Quatre solistes, donc ? Erik Marchand, grande voix bretonne et depuis des lustres aventurier de musiques, de son légendaire trio avec Titi Robin et le percussionniste indien Hameed Khan à ses voyages en Europe de l’Est à la rencontre du Taraf de Caransebes. Et puis Costica Olan, tsigane du Banat, région de Roumanie voisine de la Serbie, et virtuose du taragot, hybride de saxophone soprano et de clarinette. Ensuite, Jacky Molard, violoniste gallo de Saint-Malo installé en Cornouaille. Enfin, Viorel Tajkuna, accordéoniste du Banat qui incarne toutes les ambiguïtés de sa région : "Il parle le rom puisqu’il est tsigane, le serbe parce que c’est la langue apprise à l’école et le roumain parce que c’est la langue parlée dans le village", explique Erik Marchand. Et cet accordéoniste étonnant ne possède pas d’accordéon : dans les mariages et les fêtes en Roumanie, le public préfère danser au son du synthétiseur.

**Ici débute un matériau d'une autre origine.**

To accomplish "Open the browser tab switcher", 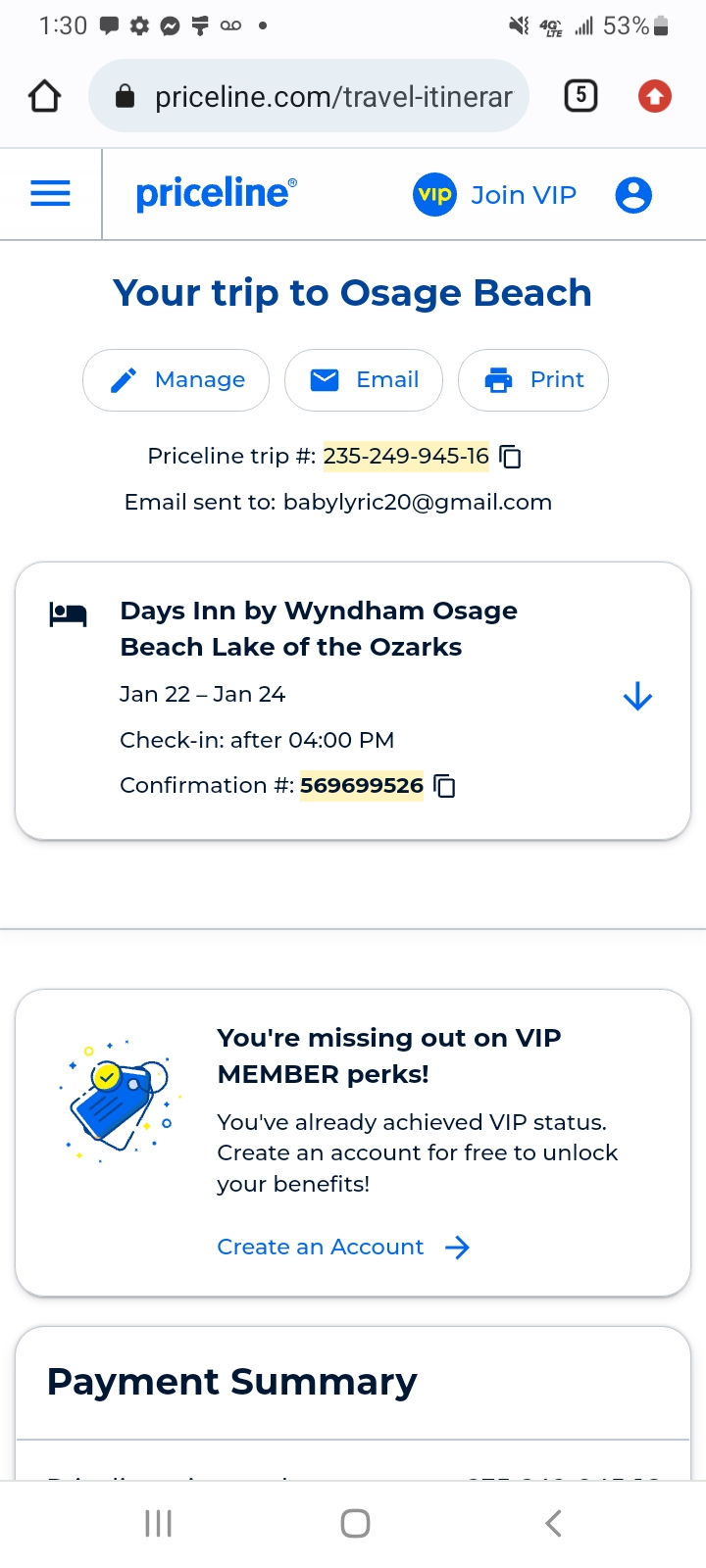I will 580,96.
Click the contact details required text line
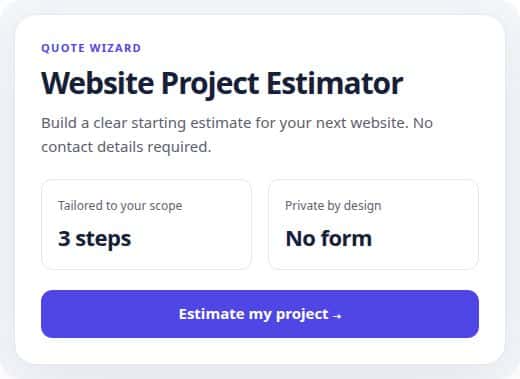 tap(126, 147)
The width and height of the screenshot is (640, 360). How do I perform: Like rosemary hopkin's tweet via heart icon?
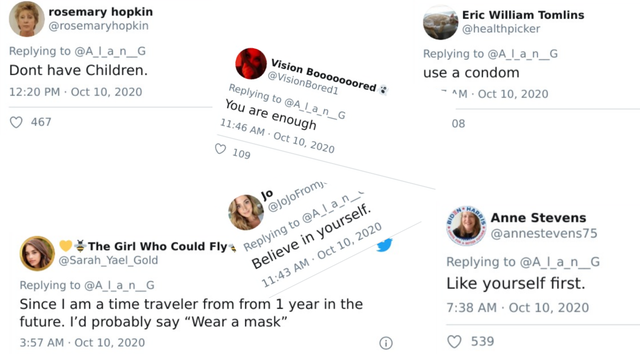[x=16, y=122]
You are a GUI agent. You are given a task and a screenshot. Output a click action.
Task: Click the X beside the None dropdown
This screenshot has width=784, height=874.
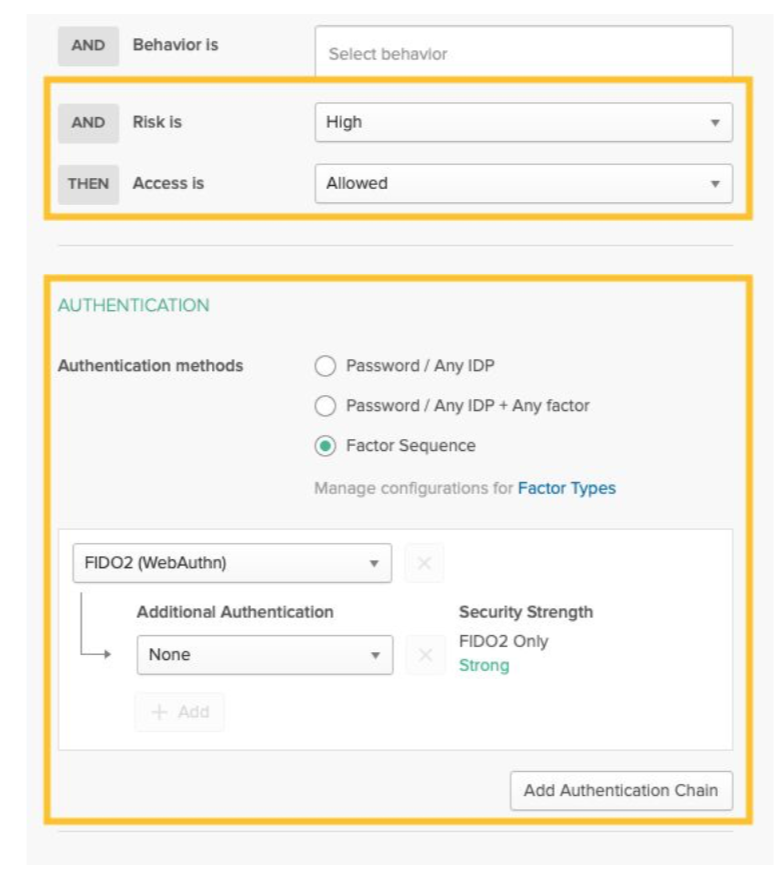pyautogui.click(x=425, y=655)
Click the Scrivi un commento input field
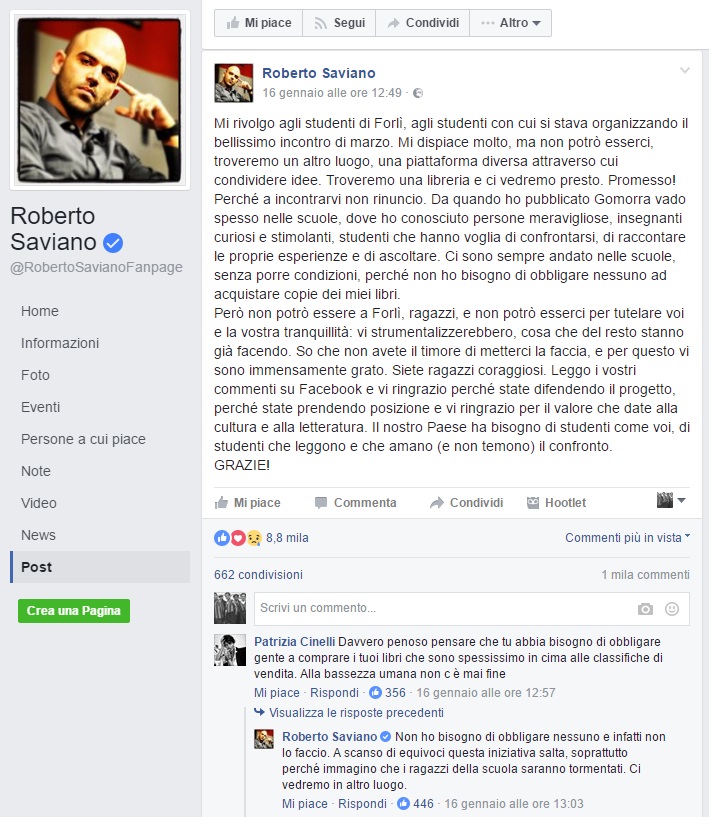709x817 pixels. pos(443,609)
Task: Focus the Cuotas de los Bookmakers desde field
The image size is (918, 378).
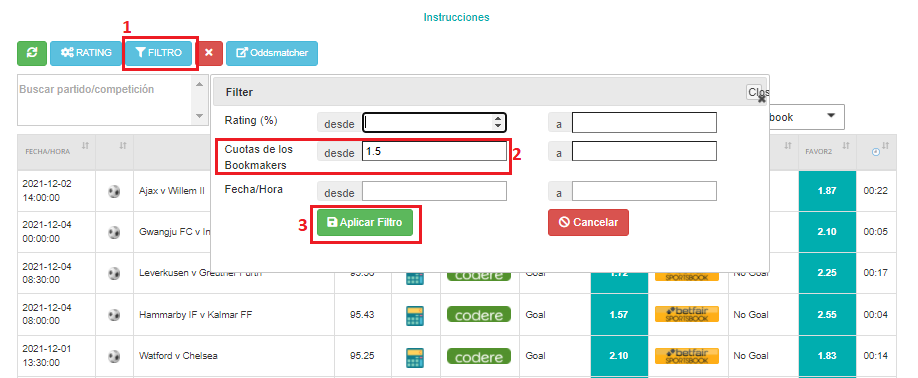Action: tap(434, 151)
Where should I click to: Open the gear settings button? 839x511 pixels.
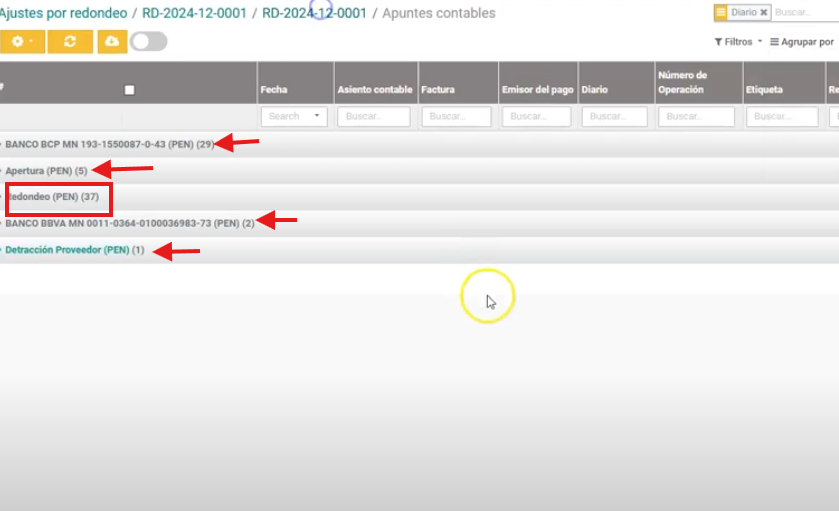point(22,41)
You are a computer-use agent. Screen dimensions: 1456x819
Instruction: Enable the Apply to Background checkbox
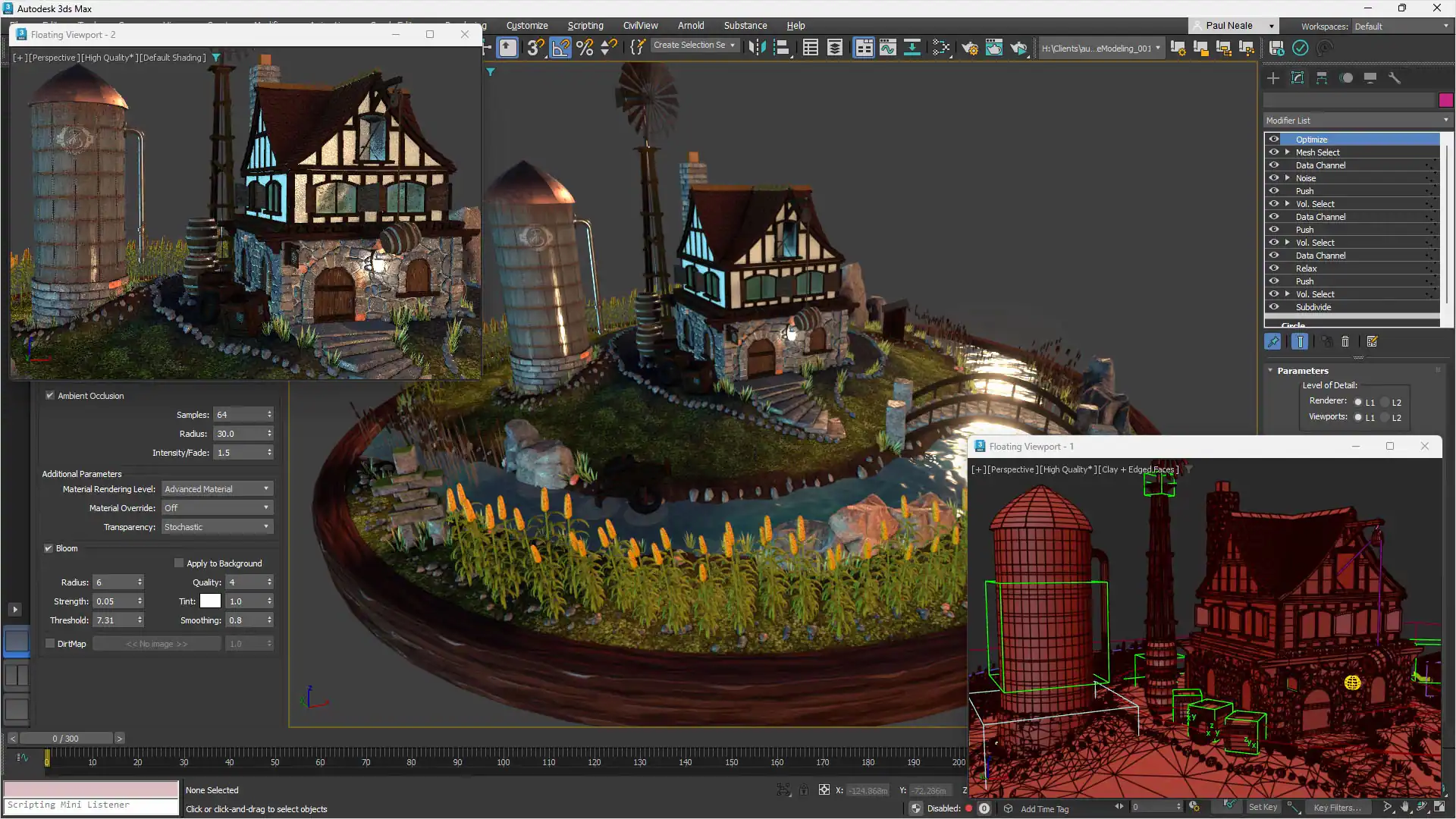(180, 563)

Alors on ne s’étonne pas qu’Erik Marchand, grand connaisseur des musiques populaires des Balkans, note dans ce disque "un retour à un style des années 1960-1970, dans un genre un peu rétro, tout au moins à l’échelle de la Roumanie, puisque les styles y évoluent très vite. C’est un pays qui n’a pas le culte du collectage comme dans la musique traditionnelle en Europe occidentale. Enfin, cela commence à venir : on commence à rééditer des accordéonistes de Bucarest dont les cassettes étaient épuisées depuis des années. On a réédité Mariana Draghicescu. Peut-être le romantisme occidental s’insinue-t-il dans la mentalité roumaine… " Justement, le groupe reprend des chansons de Mariana Draghicescu, grande chanteuse de Timisoara ayant émigré aux Etats-Unis pour y finir sa vie dans l’alcool et la misère, survivant en chantant dans les bars des émigrés roumains de New York – "une vie de chanteuse de blues ou de rebetiko", résume Marchand.
Si l’on est habitué au chant d’Erik Marchand, porteur des splendeurs souvent minérales de la tradition du Centre-Bretagne, on sera peut-être surpris par les couleurs souvent plus aventureuses de sa voix sur ce disque : "Il y a plus de thèmes qui viennent de l’Europe de l’Est que de l’extrême Ouest, plus de thèmes serbes ou roumains que bretons, ce qui donne évidemment une interprétation plus ornementée, plus mélismatique – encore que je ne sois loin des ornements qu’utilisent les chanteurs roumains, que je trouve parfois un peu trop baroques. Chaque culture a sa culture vocale et la mienne est largement plus sobre que l’esthétique roumaine."
Marchand chante Brel
Il ose aussi une entrée en chanson, très inattendue. "Même si je chante en breton, qui n’est pas une langue partagée par beaucoup de nos contemporains, j’ai toujours fait attention aux textes. Le côté chanson était moins souligné parce que les thèmes sonnaient plus comme des airs de danse ou des thèmes purement traditionnels." Dans un des disques avec le Taraf de Caransebes, il y avait déjà un texte de Louis Aragon traduit en breton. Dans Unu, daou, tri, chtar, il s’attaque à un monument de la chanson humaniste française, Jaurès de Jacques Brel, tableau poignant de la condition des petites gens il y a un siècle, juste avant l'assassinat de Jean Jaurès, leader socialiste et pacifiste, au cours de cet été 1914 qui verra l’Europe basculer dans la guerre.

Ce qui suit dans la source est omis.